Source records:
--------
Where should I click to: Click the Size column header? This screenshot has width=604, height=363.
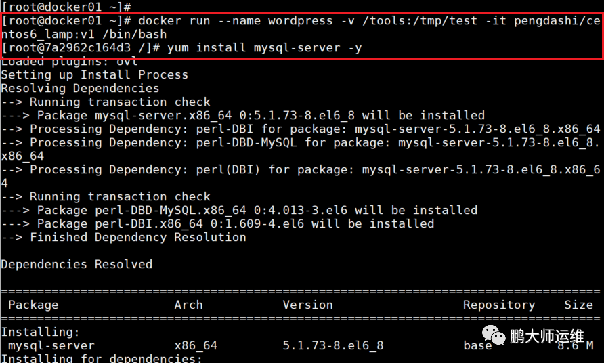pos(578,305)
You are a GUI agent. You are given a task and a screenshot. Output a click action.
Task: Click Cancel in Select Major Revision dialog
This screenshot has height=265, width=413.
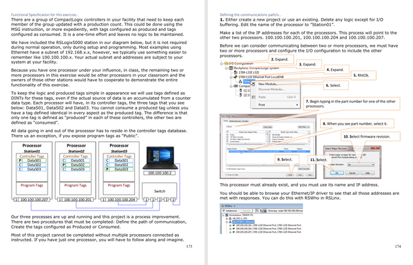352,173
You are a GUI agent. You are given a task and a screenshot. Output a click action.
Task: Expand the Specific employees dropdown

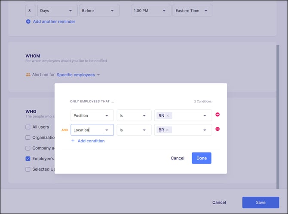78,75
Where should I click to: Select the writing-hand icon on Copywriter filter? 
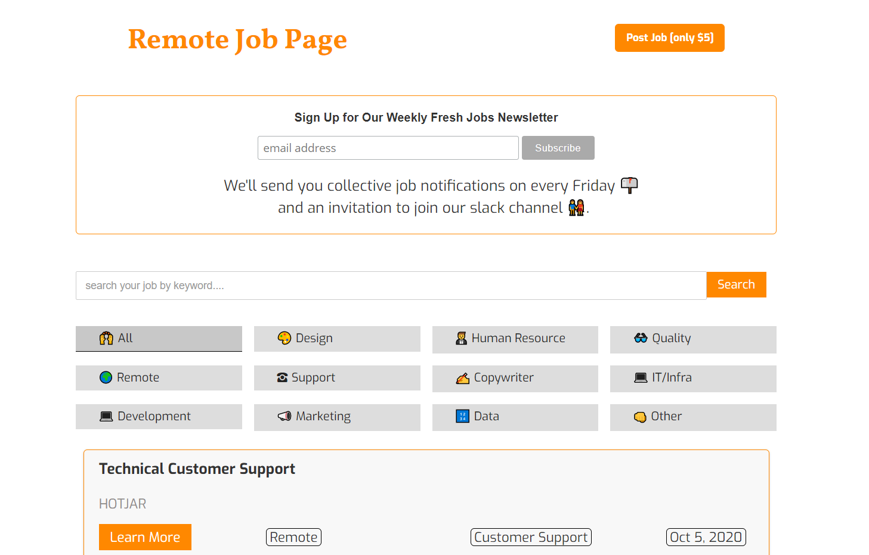tap(462, 377)
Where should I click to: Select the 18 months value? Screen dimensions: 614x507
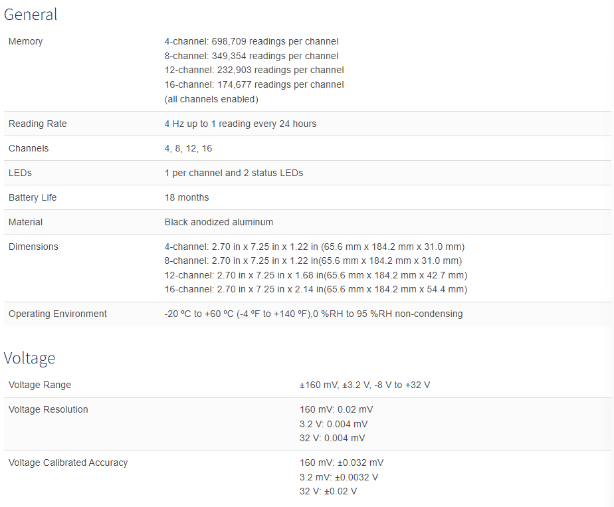(187, 198)
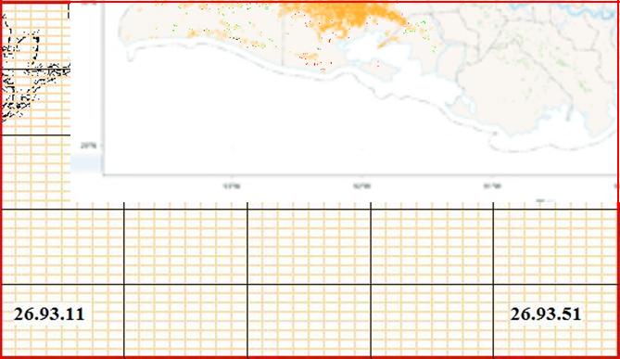This screenshot has width=620, height=359.
Task: Click the empty cell right of 26.93.11
Action: 185,320
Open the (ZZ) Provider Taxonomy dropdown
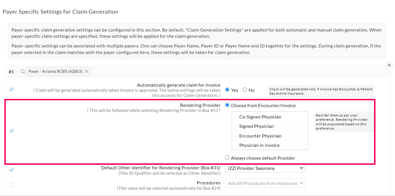395x196 pixels. click(x=265, y=168)
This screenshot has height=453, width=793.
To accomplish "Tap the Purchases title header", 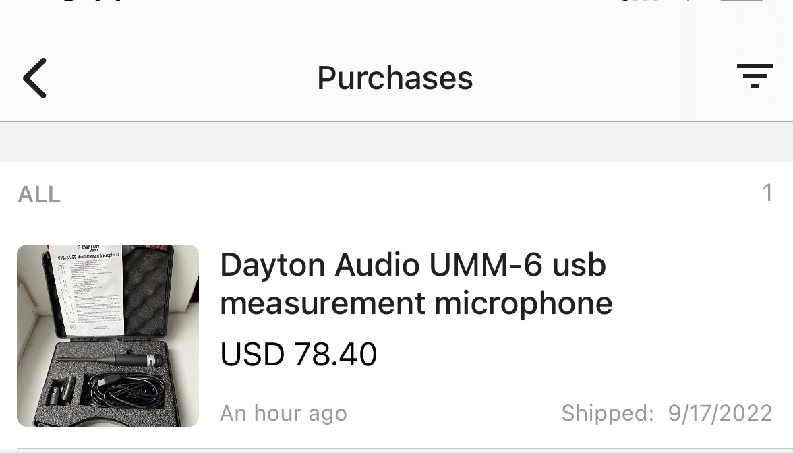I will (394, 77).
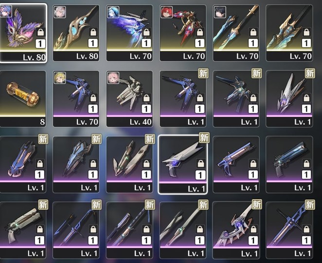Click the red-haired character portrait icon
Image resolution: width=322 pixels, height=263 pixels.
point(166,12)
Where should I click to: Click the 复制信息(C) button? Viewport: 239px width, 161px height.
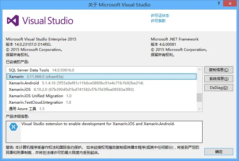point(218,70)
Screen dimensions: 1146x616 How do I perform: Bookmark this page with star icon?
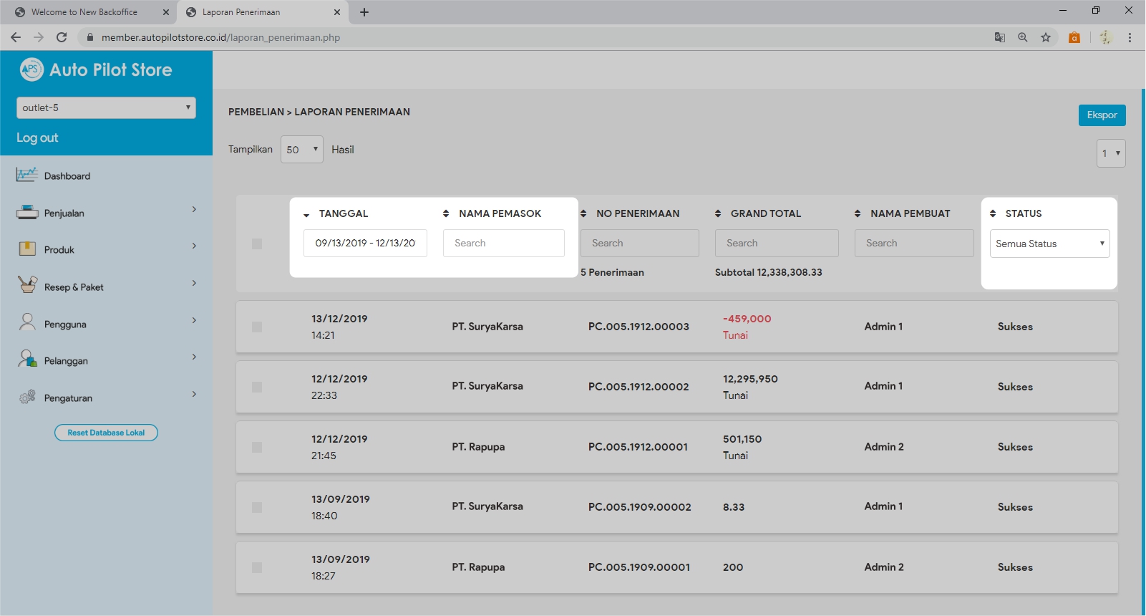(1046, 37)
--------
> [YOUR TASK]
Produce an exact copy of the lines from the line with "Screen dimensions: 1146x616" through the last line of the data above, both ends included. No pictures belong in it.

> [EXERCISE SOLUTION]
Screen dimensions: 1146x616 How do I perform: Bookmark this page with star icon?
(1046, 37)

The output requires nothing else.